A Marin County Superior Court judge today refused to block Wednesday’s scheduled execution of a convicted murderer at San Quentin State Prison.

Judge Verna Adams said lawyers for Albert Greenwood Brown had not proved that he would suffer extreme pain if executed according to the state’s lethal injection protocol.

Brown, 56, is slated to put to death at 12:01 a.m. Wednesday for the 1980 rape and murder of a 15-year-old girl in Riverside. If the execution takes place, it would be the first in California since January 2006.

In the case before Adams, Brown contended that the state’s adoption of a recently revised lethal injection protocol violated a California law on procedures for new regulations.
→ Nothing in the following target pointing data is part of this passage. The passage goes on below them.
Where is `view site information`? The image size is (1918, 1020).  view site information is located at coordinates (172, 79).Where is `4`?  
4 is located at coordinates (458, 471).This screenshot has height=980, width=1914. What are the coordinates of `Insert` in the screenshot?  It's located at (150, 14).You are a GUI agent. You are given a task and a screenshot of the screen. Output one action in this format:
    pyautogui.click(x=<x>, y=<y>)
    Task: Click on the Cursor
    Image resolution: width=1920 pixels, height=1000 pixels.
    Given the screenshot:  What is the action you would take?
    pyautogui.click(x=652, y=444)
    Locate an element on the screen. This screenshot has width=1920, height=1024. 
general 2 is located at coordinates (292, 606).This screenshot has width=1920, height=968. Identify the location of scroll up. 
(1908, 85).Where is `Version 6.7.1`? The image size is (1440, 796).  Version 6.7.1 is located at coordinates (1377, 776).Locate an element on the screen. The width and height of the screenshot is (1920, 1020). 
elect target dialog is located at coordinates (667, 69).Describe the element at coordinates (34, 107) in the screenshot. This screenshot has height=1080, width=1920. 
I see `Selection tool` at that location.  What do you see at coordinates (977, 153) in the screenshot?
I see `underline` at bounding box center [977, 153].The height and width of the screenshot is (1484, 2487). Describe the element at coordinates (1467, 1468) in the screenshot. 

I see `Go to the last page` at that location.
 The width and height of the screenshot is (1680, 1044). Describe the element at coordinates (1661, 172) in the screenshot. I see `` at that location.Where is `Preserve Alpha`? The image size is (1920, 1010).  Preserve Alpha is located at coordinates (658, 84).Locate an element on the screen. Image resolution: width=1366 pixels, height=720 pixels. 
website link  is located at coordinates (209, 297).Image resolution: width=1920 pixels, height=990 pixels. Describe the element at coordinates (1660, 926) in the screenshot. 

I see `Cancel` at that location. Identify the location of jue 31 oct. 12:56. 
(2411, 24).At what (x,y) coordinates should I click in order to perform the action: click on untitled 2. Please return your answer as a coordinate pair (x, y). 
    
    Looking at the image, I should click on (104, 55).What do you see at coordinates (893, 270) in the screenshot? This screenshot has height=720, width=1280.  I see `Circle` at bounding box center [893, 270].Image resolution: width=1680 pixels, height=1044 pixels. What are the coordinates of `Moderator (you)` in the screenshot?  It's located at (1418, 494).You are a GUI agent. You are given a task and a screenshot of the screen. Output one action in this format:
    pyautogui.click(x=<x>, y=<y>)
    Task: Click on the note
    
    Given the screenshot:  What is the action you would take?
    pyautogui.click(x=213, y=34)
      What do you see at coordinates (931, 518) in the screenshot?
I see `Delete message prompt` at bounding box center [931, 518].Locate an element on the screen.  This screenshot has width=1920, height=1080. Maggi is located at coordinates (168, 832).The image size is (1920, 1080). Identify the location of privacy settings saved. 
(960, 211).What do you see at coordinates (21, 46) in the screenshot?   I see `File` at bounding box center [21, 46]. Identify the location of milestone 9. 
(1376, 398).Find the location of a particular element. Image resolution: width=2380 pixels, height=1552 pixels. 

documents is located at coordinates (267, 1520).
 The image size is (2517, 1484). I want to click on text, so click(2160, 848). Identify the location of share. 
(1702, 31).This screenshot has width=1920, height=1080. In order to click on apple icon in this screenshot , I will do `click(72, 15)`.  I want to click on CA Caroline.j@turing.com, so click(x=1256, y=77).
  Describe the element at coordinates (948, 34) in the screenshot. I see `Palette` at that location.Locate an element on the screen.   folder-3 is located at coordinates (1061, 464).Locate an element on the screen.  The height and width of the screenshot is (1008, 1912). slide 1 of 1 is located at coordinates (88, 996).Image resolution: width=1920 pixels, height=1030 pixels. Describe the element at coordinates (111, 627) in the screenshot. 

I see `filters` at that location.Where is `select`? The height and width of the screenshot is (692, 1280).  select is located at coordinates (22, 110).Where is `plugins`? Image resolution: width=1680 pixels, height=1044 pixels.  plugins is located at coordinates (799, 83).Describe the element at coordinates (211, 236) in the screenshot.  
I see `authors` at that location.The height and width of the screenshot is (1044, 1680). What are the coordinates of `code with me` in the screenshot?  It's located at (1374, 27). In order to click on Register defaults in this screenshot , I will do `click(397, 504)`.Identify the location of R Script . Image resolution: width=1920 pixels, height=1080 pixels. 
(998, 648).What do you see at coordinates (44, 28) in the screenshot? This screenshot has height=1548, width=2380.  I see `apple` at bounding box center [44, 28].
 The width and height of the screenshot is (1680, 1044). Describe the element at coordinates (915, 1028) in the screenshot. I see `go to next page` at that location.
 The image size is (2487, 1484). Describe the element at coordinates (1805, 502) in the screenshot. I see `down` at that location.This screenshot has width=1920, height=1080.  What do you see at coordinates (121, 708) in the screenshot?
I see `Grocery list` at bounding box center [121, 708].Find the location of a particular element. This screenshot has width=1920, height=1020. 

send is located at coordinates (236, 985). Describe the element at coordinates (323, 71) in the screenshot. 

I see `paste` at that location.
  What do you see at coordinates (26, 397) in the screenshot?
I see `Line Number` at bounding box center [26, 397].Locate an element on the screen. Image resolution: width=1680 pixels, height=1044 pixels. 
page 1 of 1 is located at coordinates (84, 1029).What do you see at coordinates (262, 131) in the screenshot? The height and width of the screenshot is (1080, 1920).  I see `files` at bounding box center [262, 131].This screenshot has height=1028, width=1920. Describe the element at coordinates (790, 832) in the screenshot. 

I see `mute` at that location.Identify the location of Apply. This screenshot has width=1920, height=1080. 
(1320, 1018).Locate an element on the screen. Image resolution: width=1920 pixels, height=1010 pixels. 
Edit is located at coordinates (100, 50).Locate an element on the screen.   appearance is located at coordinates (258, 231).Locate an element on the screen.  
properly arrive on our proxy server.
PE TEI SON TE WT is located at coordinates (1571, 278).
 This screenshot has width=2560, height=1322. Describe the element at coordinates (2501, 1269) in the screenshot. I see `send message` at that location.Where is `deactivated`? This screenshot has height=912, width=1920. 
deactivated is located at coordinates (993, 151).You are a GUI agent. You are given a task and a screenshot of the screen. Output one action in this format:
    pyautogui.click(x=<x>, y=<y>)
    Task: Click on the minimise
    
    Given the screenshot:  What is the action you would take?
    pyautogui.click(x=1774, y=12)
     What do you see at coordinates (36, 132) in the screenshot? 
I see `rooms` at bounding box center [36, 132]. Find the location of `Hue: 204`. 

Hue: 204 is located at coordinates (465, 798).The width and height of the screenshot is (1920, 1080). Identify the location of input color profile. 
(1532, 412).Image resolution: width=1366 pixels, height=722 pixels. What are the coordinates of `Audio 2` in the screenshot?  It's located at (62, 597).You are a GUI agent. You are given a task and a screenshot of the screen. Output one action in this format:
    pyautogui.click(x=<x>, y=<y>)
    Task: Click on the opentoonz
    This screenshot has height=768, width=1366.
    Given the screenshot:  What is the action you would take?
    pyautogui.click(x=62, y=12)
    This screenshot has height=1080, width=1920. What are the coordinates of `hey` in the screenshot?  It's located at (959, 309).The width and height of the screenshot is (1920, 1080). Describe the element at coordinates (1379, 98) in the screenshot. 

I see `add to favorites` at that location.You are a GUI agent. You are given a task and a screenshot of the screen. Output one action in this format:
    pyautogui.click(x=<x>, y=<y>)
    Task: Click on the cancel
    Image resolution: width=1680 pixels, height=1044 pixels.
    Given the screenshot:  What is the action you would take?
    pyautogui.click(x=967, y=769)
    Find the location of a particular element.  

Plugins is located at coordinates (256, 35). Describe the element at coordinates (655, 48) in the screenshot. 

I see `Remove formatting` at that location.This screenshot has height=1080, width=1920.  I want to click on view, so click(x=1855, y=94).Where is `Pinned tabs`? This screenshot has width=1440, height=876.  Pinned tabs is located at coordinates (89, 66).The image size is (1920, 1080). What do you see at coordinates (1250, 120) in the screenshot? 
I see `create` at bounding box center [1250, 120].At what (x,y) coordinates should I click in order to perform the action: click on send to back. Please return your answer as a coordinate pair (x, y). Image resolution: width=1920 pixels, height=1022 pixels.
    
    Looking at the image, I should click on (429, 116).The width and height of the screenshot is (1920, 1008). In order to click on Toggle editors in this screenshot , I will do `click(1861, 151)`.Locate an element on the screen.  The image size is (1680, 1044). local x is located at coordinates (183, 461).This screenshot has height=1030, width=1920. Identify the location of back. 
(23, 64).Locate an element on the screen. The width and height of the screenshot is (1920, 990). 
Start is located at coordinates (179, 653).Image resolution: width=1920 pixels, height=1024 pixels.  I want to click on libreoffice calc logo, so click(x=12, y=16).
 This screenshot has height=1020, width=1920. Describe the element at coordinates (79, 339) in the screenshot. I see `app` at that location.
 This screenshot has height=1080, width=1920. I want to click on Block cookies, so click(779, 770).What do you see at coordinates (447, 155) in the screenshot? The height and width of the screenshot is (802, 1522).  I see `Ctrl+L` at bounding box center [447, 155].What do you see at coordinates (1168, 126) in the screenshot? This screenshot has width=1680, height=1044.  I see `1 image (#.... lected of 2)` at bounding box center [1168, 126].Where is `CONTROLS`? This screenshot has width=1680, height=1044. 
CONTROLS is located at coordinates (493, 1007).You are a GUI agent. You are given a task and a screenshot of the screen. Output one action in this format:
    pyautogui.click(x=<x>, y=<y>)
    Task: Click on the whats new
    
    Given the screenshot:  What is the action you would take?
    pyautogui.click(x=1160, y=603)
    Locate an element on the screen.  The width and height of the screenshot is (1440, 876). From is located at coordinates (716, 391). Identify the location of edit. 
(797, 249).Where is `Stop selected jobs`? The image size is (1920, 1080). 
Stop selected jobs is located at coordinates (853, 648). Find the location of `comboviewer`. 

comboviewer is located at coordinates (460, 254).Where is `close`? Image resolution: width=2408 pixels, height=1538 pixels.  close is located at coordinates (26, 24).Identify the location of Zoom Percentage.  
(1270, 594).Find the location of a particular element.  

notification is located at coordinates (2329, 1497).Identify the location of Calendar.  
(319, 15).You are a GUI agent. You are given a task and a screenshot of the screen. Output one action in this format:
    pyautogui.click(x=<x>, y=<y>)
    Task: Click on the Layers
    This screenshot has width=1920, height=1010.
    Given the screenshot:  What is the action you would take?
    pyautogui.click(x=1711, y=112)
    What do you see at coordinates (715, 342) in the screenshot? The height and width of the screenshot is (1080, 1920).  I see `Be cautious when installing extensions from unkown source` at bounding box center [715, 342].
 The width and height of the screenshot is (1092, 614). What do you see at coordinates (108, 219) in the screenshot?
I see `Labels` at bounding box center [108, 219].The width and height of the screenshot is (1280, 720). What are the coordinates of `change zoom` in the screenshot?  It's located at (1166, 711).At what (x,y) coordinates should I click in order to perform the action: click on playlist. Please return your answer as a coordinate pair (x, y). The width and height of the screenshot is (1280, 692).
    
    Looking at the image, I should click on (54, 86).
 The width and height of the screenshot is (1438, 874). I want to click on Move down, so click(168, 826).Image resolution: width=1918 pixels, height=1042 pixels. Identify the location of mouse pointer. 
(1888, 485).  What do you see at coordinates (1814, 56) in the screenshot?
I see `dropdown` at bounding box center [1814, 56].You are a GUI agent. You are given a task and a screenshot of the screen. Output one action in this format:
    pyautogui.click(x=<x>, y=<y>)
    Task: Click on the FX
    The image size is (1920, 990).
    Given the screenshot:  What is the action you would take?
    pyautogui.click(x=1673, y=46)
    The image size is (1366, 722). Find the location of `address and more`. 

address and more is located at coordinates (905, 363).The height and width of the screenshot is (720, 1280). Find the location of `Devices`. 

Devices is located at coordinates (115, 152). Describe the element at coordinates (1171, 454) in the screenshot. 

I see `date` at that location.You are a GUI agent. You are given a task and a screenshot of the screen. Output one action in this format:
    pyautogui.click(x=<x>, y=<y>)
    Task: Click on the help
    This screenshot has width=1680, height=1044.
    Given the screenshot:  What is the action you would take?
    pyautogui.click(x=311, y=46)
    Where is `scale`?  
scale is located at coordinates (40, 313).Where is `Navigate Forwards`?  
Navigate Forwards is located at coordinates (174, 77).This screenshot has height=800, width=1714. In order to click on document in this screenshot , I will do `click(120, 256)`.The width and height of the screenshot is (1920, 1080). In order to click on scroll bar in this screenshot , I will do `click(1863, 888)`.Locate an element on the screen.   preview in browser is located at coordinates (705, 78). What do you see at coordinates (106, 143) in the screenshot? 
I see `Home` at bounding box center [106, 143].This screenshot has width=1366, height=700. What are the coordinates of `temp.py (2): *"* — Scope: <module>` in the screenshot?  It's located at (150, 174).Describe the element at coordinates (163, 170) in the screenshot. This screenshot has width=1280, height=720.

Sara Eisenberg, a lawyer for another condemned inmate, Mitchell Sims, said Brown and Sims will appeal immediately to the state Court of Appeal in San Francisco.

The Marin County case is one of two in which Brown is seeking a stay of the execution.

The other case is a federal court challenge based on the claim that the state’s lethal injection procedure is unconstitutional cruel and unusual punishment because it has the potential to cause extreme pain.

A federal trial judge in San Jose refused to stay the execution in that case, but Brown’s lawyers have appealed that ruling to the 9th U.S. Circuit Court of Appeals in San Francisco.